The collision of so many cases within a five-day span underscores the challenges Trump will face as he campaigns again for the White House while his legal matters intensify. While the presumptive Republican nominee sought to talk about the economy and other issues, his intended message was repeatedly overshadowed by the latest developments popping up across the country.

Here’s how the week broke down and what’s ahead:

The week began with a moment for the history books, with prosecutors for the first time presenting a jury with a criminal case against a former American president. In opening statements, prosecutors told jurors that hush money payments made to an adult film actor were “a criminal scheme to corrupt the 2016 presidential election” while Trump’s lawyers argued the case is baseless. Testimony then began with former National Enquirer publisher David Pecker giving the public the most tangible look yet at the allegations.

It also gave the clearest picture yet of Trump’s defense and how he is blending his roles as candidate and criminal defendant. Trump is starting and ending the day appearing before waiting reporters at the courthouse, offering complaints that he is required to be there and commentary on how cold it is in the courtroom or remarks on unrelated national news.

In a separate but nearby courthouse, one of Trump’s lawyers struck a deal with New York state lawyers over a $175 million bond that Trump posted to pause a large civil fraud judgment he’s appealing in a separate case.

Trump returned to court where prosecutors began by urging the judge to hold Trump in contempt for social media posts that they said violated a gag order that bars him from attacking witnesses, jurors and others involved. The judge did not immediately rule on the request but seemed skeptical of defense arguments that Trump was just responding to others’ attacks.

Pecker, a longtime Trump friend, testified the rest of the day and said he pledged to help suppress harmful stories about Trump during the 2016 election.

Trial proceedings were not scheduled for Wednesday so Trump didn’t trek to the Manhattan courthouse from his namesake penthouse tower. But he did fire off a post at 2 a.m. on Truth Social, his social media platform, criticizing the judge and did it again later in the day in an interview with Fox News Digital.

Meanwhile, more court documents were unsealed in Florida in another criminal case in which federal prosecutors have charged Trump and two of his employees with mishandling classified documents after he left the White House. Though the case has proceeded at a plodding pace in recent months and seems unlikely to reach trial this year, the documents show, among other things, the warnings that Trump received from associates to return the sensitive files he was later charged with possessing.

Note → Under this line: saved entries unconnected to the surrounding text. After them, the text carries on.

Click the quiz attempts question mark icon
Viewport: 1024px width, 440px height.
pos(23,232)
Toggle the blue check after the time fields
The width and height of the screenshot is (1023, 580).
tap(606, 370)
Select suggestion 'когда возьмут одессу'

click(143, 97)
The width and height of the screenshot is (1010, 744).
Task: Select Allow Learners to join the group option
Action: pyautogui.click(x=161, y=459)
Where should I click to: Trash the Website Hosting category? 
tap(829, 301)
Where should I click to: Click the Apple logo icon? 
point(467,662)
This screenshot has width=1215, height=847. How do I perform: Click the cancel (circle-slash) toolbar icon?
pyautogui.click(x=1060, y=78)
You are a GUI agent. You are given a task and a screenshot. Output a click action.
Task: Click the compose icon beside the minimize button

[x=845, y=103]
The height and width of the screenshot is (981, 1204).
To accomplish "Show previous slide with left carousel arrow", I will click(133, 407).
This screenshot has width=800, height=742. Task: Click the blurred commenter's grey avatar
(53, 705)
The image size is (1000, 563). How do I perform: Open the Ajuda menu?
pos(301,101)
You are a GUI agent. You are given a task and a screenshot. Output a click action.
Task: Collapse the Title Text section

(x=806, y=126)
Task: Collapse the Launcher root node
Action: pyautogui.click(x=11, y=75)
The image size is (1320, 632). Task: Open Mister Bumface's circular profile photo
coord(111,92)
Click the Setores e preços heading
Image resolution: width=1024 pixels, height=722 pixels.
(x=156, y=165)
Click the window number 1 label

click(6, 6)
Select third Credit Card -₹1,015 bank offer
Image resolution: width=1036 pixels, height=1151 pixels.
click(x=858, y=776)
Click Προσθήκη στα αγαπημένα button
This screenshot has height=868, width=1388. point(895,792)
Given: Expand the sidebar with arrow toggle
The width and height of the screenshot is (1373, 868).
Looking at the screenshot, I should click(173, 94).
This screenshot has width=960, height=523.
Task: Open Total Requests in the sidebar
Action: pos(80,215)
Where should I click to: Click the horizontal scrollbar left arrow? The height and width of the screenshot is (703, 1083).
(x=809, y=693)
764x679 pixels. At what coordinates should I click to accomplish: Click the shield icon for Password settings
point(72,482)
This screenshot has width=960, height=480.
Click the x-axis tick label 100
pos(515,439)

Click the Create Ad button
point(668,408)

Beyond cases in which Trump is charged as a defendant, Arizona’s attorney general on Wednesday indicted 18 of his associates for their roles in an effort to overturn Trump’s loss in that state to Democrat Joe Biden in the 2020 election. Trump was referred to in the Arizona case as an unindicted co-conspirator.

In a similar case in Michigan, a state investigator testified that he considers Trump to be an uncharged co-conspirator in that state’s case against fake electors.

Trump’s hush money case in New York state court resumed Thursday. But prosecutors began the day by arguing before the judge that Trump had again violated the gag order with social media posts and comments he made early that morning at a dawn campaign stop in the city.

New York state Supreme Court Judge Juan Merchan has not yet ruled on whether to hold Trump in contempt. Pecker later resumed testimony. Boris Epshteyn, a longtime Trump aide who was among the 18 charged in Arizona a day earlier, was listening in the courtroom.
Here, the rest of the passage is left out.